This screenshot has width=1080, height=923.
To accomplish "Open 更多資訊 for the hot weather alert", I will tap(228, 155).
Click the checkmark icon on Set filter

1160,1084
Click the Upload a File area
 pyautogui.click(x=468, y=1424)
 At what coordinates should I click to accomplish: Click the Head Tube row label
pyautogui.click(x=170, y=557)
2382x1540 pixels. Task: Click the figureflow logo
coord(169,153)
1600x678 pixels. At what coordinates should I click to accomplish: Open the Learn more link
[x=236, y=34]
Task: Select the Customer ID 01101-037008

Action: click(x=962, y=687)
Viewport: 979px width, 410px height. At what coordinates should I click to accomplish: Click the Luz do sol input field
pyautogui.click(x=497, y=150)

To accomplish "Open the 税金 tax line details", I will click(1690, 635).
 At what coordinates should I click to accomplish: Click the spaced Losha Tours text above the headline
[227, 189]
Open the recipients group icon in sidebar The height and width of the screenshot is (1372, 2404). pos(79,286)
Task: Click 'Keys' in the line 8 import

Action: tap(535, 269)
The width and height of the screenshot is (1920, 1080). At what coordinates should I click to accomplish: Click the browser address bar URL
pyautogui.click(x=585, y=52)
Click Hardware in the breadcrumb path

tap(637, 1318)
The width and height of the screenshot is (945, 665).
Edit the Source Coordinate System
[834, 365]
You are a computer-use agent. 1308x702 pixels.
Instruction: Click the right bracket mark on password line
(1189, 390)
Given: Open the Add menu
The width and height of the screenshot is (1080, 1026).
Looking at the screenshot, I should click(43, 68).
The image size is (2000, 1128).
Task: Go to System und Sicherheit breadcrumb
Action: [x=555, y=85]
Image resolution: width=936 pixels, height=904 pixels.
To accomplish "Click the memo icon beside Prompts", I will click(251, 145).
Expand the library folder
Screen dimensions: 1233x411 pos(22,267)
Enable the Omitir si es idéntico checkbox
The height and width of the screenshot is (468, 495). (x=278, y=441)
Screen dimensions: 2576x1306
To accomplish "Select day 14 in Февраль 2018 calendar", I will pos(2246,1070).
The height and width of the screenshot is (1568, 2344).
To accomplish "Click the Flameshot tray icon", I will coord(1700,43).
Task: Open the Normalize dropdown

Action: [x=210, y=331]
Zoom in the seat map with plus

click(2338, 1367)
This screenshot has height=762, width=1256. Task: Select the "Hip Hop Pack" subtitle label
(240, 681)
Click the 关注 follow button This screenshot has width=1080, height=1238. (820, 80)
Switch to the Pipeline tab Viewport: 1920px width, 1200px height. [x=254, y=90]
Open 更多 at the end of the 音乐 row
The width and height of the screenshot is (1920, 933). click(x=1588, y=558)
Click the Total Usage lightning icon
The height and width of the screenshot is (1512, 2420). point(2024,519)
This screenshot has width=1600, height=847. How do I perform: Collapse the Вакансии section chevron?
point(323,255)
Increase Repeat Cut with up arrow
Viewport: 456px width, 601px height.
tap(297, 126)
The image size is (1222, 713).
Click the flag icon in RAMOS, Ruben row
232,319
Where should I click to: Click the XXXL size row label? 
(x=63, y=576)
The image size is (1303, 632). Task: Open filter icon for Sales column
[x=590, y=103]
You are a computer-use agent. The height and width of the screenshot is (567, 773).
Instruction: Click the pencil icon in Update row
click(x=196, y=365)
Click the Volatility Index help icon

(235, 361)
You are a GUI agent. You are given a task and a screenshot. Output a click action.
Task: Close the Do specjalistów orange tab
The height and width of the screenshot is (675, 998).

□ □ □ □ □ □ □

**Problem to work on:**
Rewrite the listing above, swapping "At what coordinates should I click to accomplish" for "Where should I click to complete" wherever it occurs and leaving every other line unchanged.

**Solution below:**
This screenshot has width=1080, height=923.
To accomplish "Open 更多資訊 for the hot weather alert", I will tap(228, 155).
Click the checkmark icon on Set filter

1160,1084
Click the Upload a File area
 pyautogui.click(x=468, y=1424)
 Where should I click to complete: Click the Head Tube row label
pyautogui.click(x=170, y=557)
2382x1540 pixels. Task: Click the figureflow logo
coord(169,153)
1600x678 pixels. Where should I click to complete: Open the Learn more link
[x=236, y=34]
Task: Select the Customer ID 01101-037008

Action: click(x=962, y=687)
Viewport: 979px width, 410px height. Where should I click to complete: Click the Luz do sol input field
pyautogui.click(x=497, y=150)

To accomplish "Open the 税金 tax line details", I will click(1690, 635).
 Where should I click to complete: Click the spaced Losha Tours text above the headline
[227, 189]
Open the recipients group icon in sidebar The height and width of the screenshot is (1372, 2404). pos(79,286)
Task: Click 'Keys' in the line 8 import

Action: tap(535, 269)
The width and height of the screenshot is (1920, 1080). Where should I click to complete: Click the browser address bar URL
pyautogui.click(x=585, y=52)
Click Hardware in the breadcrumb path

tap(637, 1318)
The width and height of the screenshot is (945, 665).
Edit the Source Coordinate System
[834, 365]
You are a computer-use agent. 1308x702 pixels.
Instruction: Click the right bracket mark on password line
(1189, 390)
Given: Open the Add menu
The width and height of the screenshot is (1080, 1026).
Looking at the screenshot, I should click(43, 68).
The image size is (2000, 1128).
Task: Go to System und Sicherheit breadcrumb
Action: [x=555, y=85]
Image resolution: width=936 pixels, height=904 pixels.
To accomplish "Click the memo icon beside Prompts", I will click(251, 145).
Expand the library folder
Screen dimensions: 1233x411 pos(22,267)
Enable the Omitir si es idéntico checkbox
The height and width of the screenshot is (468, 495). (x=278, y=441)
Screen dimensions: 2576x1306
To accomplish "Select day 14 in Февраль 2018 calendar", I will pos(2246,1070).
The height and width of the screenshot is (1568, 2344).
To accomplish "Click the Flameshot tray icon", I will coord(1700,43).
Task: Open the Normalize dropdown

Action: [x=210, y=331]
Zoom in the seat map with plus

click(2338, 1367)
This screenshot has height=762, width=1256. Task: Select the "Hip Hop Pack" subtitle label
(240, 681)
Click the 关注 follow button This screenshot has width=1080, height=1238. (820, 80)
Switch to the Pipeline tab Viewport: 1920px width, 1200px height. [x=254, y=90]
Open 更多 at the end of the 音乐 row
The width and height of the screenshot is (1920, 933). click(x=1588, y=558)
Click the Total Usage lightning icon
The height and width of the screenshot is (1512, 2420). point(2024,519)
This screenshot has width=1600, height=847. How do I perform: Collapse the Вакансии section chevron?
point(323,255)
Increase Repeat Cut with up arrow
Viewport: 456px width, 601px height.
tap(297, 126)
The image size is (1222, 713).
Click the flag icon in RAMOS, Ruben row
232,319
Where should I click to: Click the XXXL size row label? 
(x=63, y=576)
The image size is (1303, 632). Task: Open filter icon for Sales column
[x=590, y=103]
You are a computer-use agent. The height and width of the screenshot is (567, 773).
Instruction: Click the pencil icon in Update row
click(x=196, y=365)
Click the Volatility Index help icon

(235, 361)
You are a GUI agent. You are given a task and a screenshot. Output a click action.
Task: Close the Do specjalistów orange tab
The height and width of the screenshot is (675, 998).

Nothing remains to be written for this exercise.